No I actually dont think they do have the b.lls for something like that. If anything the past has shown us that they are arch conservative...their one highlight might have been the leap from 12 to 22 mp with the 5D2..since then they have not ventured into any unfamiliar territory... which has not been a bad thing from their financial point of view but a bit of a let down for camera enthusiasts...think Fuji X100s, Sony Rx100mk3, Olympus OMD, Nikon DF, Sony A7R...the list goes on and on. But if you look at their financials they do seem to still be profitable in the face of dwindling camera sales....


----------



## Lee Jay (Jul 7, 2014)

Lightmaster said:


> Lee Jay said:
> 
> 
> > neuroanatomist said:
> ...



What matters for final image quality (aside from sensor performance, processing, etc.) is the total light accumulated during the exposure. f-stop controls light intensity (illuminance), not total light. f-stop * sensor area is thus total light, and aperture (not f-stop) controls that. A larger sensor will do better in lower light at the same f-stop because of the larger aperture and focal length needed to frame the same subject the same way at the same f-stop.


----------



## LJ3Jim (Jul 7, 2014)

Mildly disappointed if it's the same sensor as the 70D. Major disappointment if the 7D2 doesn't have 5D3's focusing system.

Regards, Jim


----------



## colinrb (Jul 7, 2014)

Most developments are evolutionary rather than revolutionary, so we shouldn't expect things to change too much at one step.
Look at the original 5D and compare against the MK III significantly different, but II to III not so different. We then should check the MK V against the MK III when it is launched in 2020?.
I think the crop sensor is a good way of trying new technologies, before putting them into FF, simply on cost, so we may see something in the 7D MKII we were not expecting.

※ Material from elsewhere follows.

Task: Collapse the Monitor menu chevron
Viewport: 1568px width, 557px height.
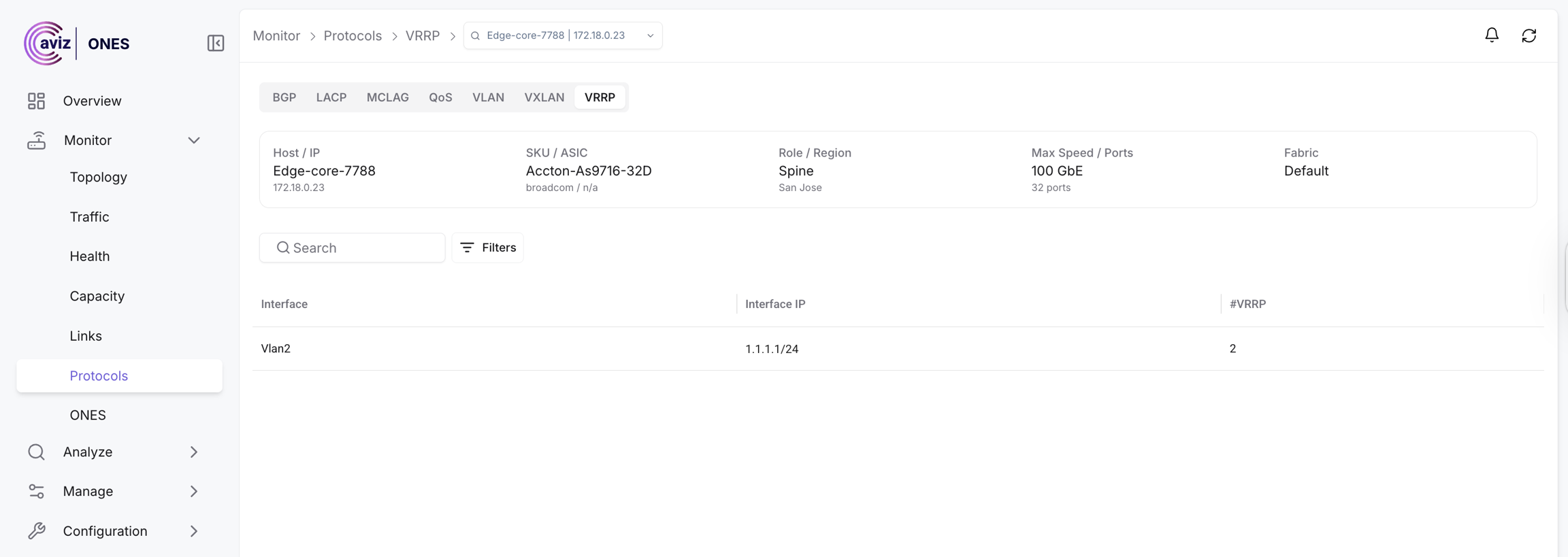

I am waiting for the sensors to step up to 16 bit, so we can get 14-15 stop DR.


----------



## distant.star (Jul 7, 2014)

.
My disappointment would be about the same as if the guy living next door woke up one morning and had to take a cold shower.

My shower is still warm and comfy.


----------



## PicaPica (Jul 7, 2014)

Lee Jay said:


> Lightmaster said:
> 
> 
> > Lee Jay said:
> ...




mhm.. but isn´t some light "wasted" when you attach a lens made for fullframe to a crop camera?

i mean a crop camera use only a part of the image circle.. not?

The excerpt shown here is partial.